Abstract Veterinarians and veterinary medicine have been integral to the development of stem cell therapies. The contributions of large animal experimental models to the development and refinement of modern hematopoietic stem cell transplantation were noted nearly five decades ago. More recent advances in adult stem cell/regenerative cell therapies continue to expand knowledge of the basic biology and clinical applications of stem cells. A relatively liberal legal and ethical regulation of stem cell research in veterinary medicine has facilitated the development and in some instances clinical translation of a variety of cell‐based therapies involving hematopoietic stem cells and mesenchymal stem cells, as well as other adult regenerative cells and recently embryonic stem cells and induced pluripotent stem cells. In fact, many of the pioneering developments in these fields of stem cell research have been achieved through collaborations of veterinary and human scientists.
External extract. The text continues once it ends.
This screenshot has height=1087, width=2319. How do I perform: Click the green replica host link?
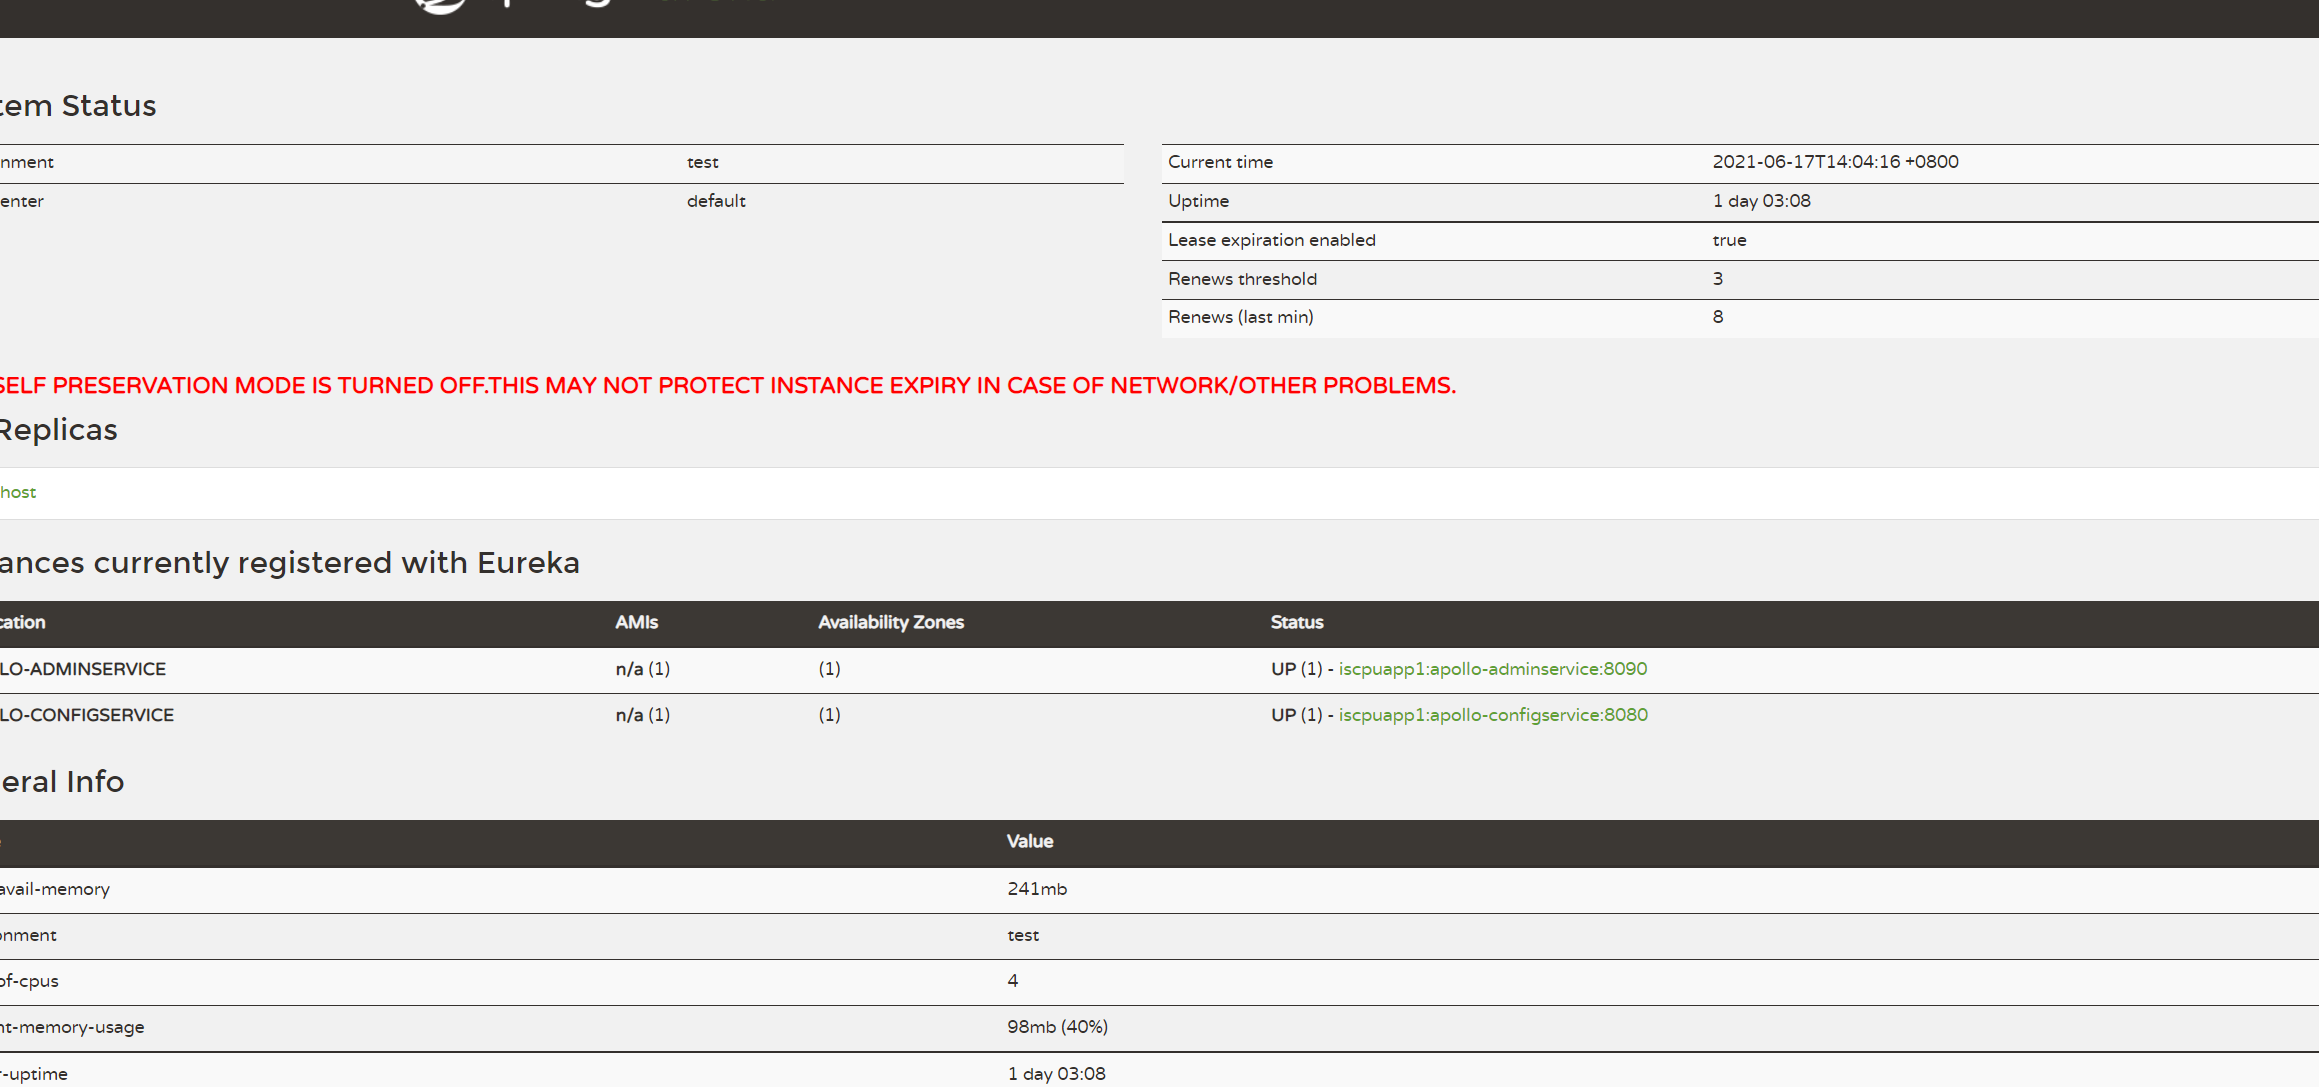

This review aims to provide an overview of the contribution of large animal veterinary models in advancing stem cell therapies for both human and clinical veterinary applications. Moreover, in the context of the “One Health Initiative,” the role veterinary patients may play in the future evolution of stem cell therapies for both human and animal patients will be explored.